Verzekering voor geneeskundige verzorging en uitkeringen
Persoonlijk aandeel van de rechthebbenden in de kosten van vergoedbare farmaceutische verstrekkingen
Persoonlijk aandeel van de rechthebbenden in de kosten van vergoedbare farmaceutische verstrekkingen
Op voorstel van de heer Rudy Demotte, Minister van Sociale Zaken en Volksgezondheid, keurde de Ministerraad een ontwerp van koninklijk besluit goed tot wijziging van het koninklijk besluit (*) tot vaststelling van het persoonlijk aandeel van de rechthebbenden in de kosten van de in het raam van de verzekering voor geneeskundige verzorging en uitkeringen vergoedbare farmaceutische verstrekkingen. Dit ontwerp bepaalt dat men ervan uitgaat dat de patiënten aan de vereiste voorwaarden van terugbetaling voldoen in het kader van de forfaitarisering van de farmaceutische specialiteiten.

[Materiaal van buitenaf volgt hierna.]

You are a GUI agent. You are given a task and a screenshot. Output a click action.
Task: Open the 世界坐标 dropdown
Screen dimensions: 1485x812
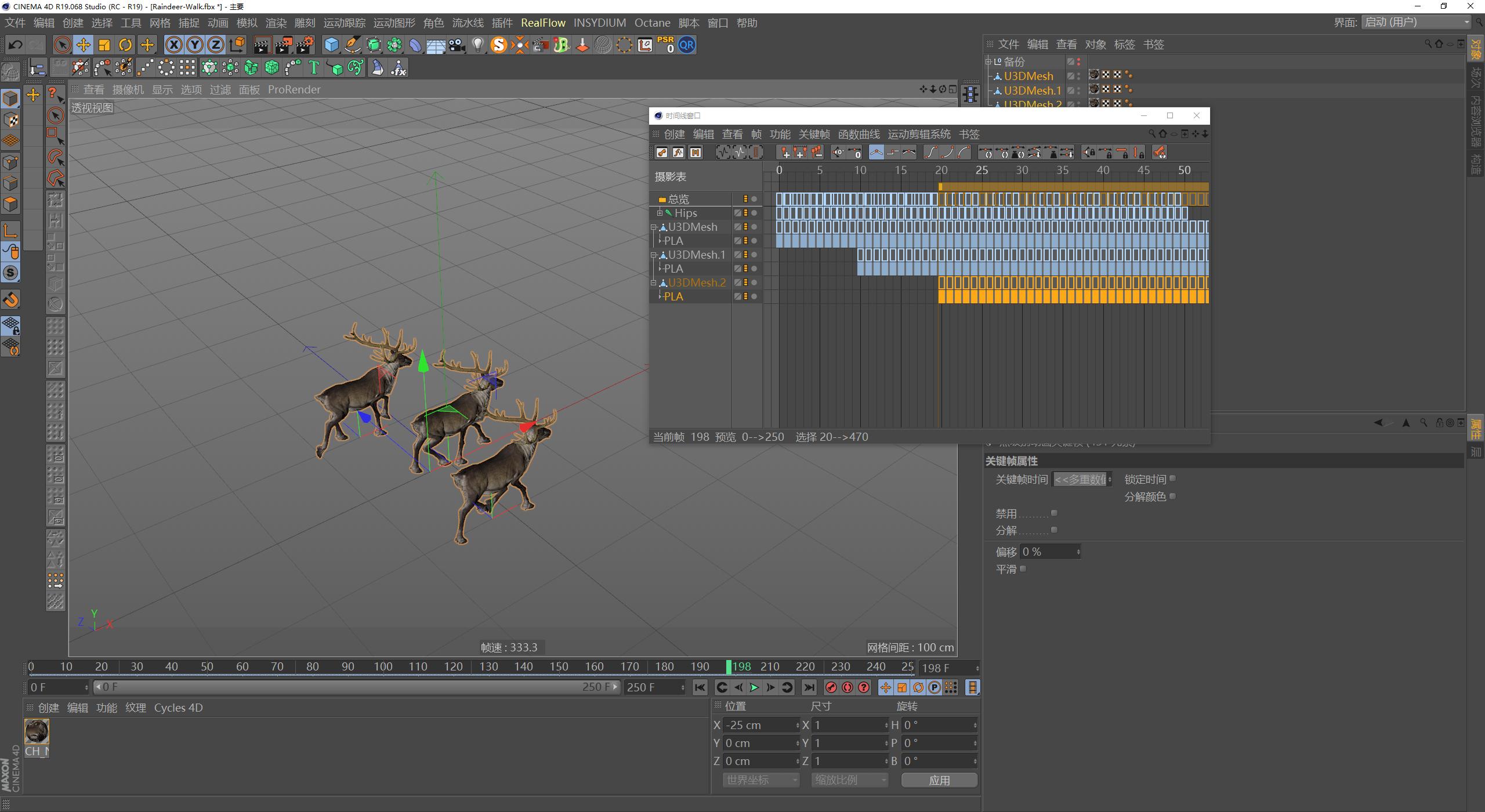pos(760,780)
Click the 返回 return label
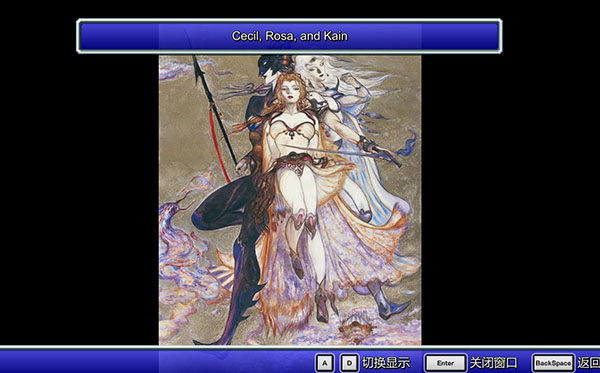 [589, 363]
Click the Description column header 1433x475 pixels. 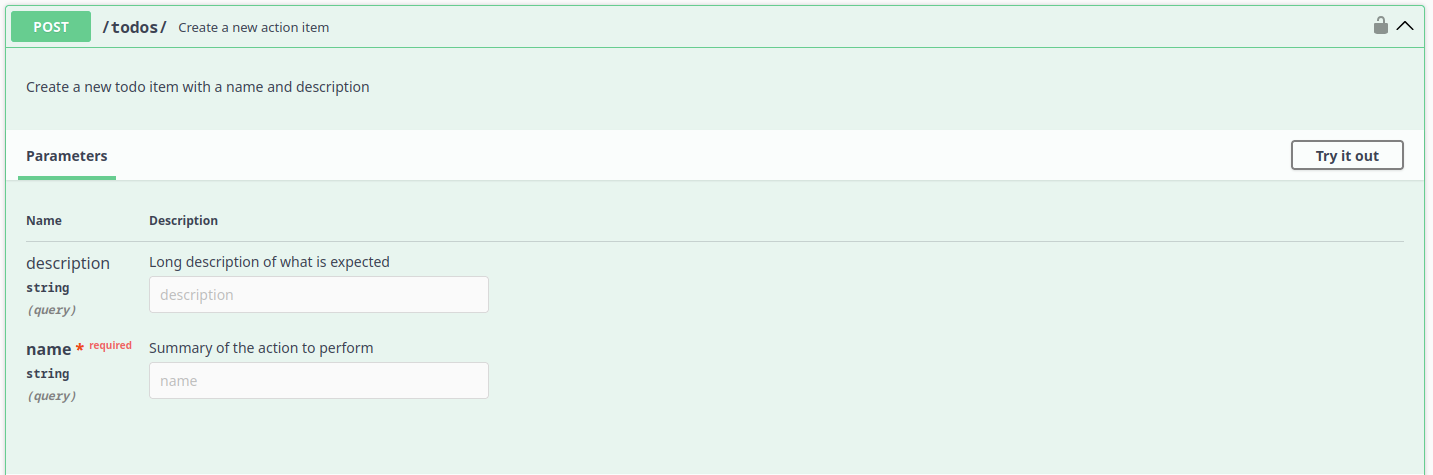click(x=183, y=220)
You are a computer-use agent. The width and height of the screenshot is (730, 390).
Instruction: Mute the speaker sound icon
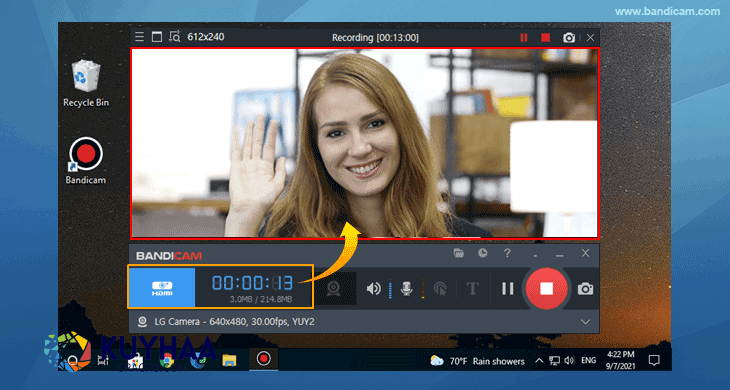[x=373, y=289]
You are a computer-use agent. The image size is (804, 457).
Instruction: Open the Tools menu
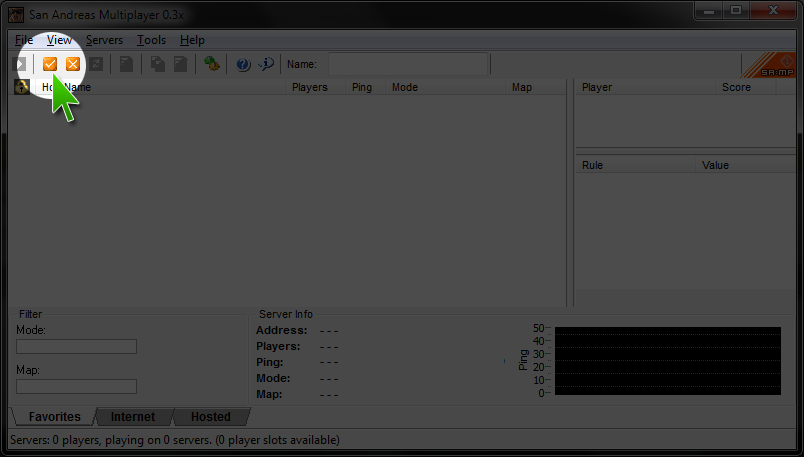[152, 40]
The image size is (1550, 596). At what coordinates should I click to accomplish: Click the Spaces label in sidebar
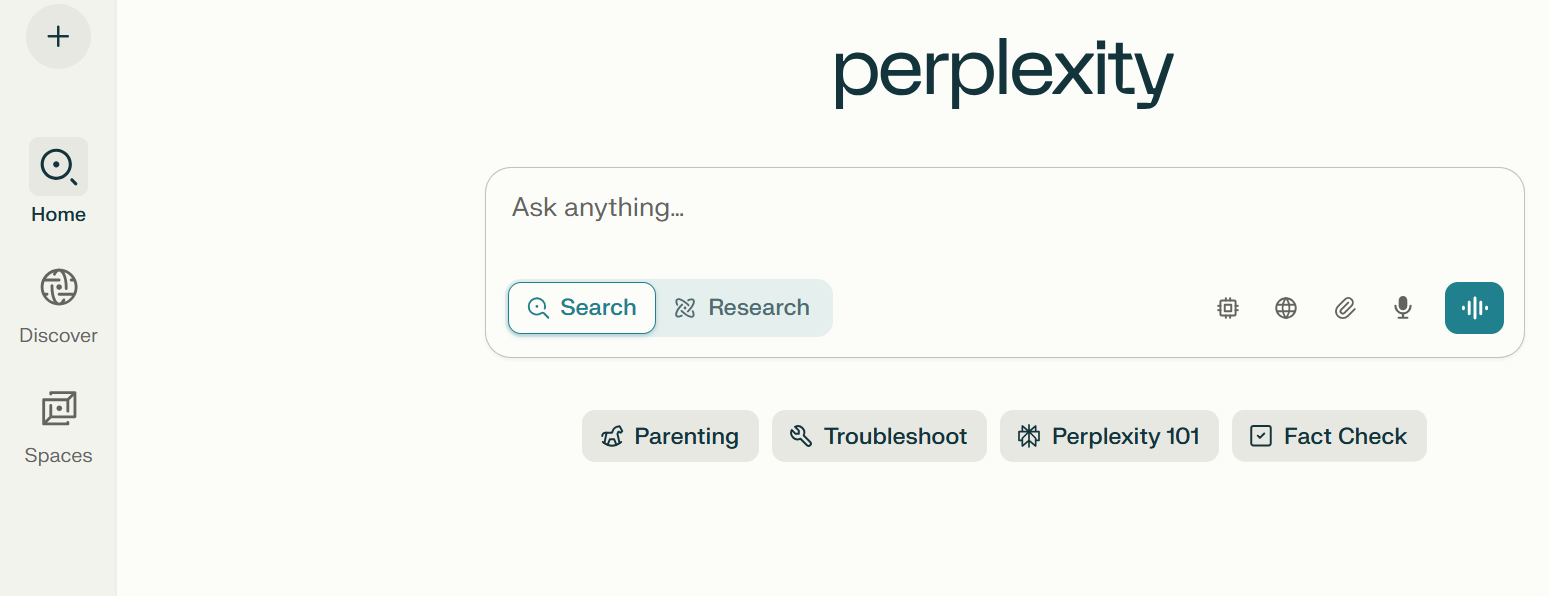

Het gaat om de terugbetaling van geneesmiddelen die men in een ziekenhuis verstrekt. Juridisch gezien kan men die specialiteiten niet meer buiten indicatie voorschrijven. In geen geval zal men de kosten nog aan de patiënten kunnen aanrekenen. Voor de geforfaitariseerde specialiteiten mag het ziekenhuis enkel het bedrag van het persoonlijk aandeel, 0,62 euro per dag hospitalisatie, aan de rechthebbende aanrekenen. Voor de niet-geforfaitariseerde specialiteiten dekt het forfaitaire bedrag van 0,62 euro per dag hospitalisatie alle sommen die aan de rechthebbende kunnen worden aangerekend, behalve wanneer die indicatie niet vergoedbaar is. Het ontwerp bepaalt de datum waarop de verhoging van het plafond van het remgeld van de specialiteiten die deel uitmaken van een ATC4-groep met minstens één kopie of één generiek in werking treedt. Als de verhoging van het remgeldplafond al voor een groep heeft plaatsgevonden, is dit plafond van toepassing voor elke nieuwe specialiteit die in de groep ingeschreven wordt, vanaf de datum van de inschrijving. Als de verhoging nog niet heeft plaatsgevonden en er een kopie of een generiek ingeschreven wordt, dan is de verhoging van toepassing op het moment dat het referentiesysteem door die kopie of die generiek ingesteld wordt. Het ontwerp wordt voor advies aan de Raad van State voorgelegd. (*) van 7 mei 1991.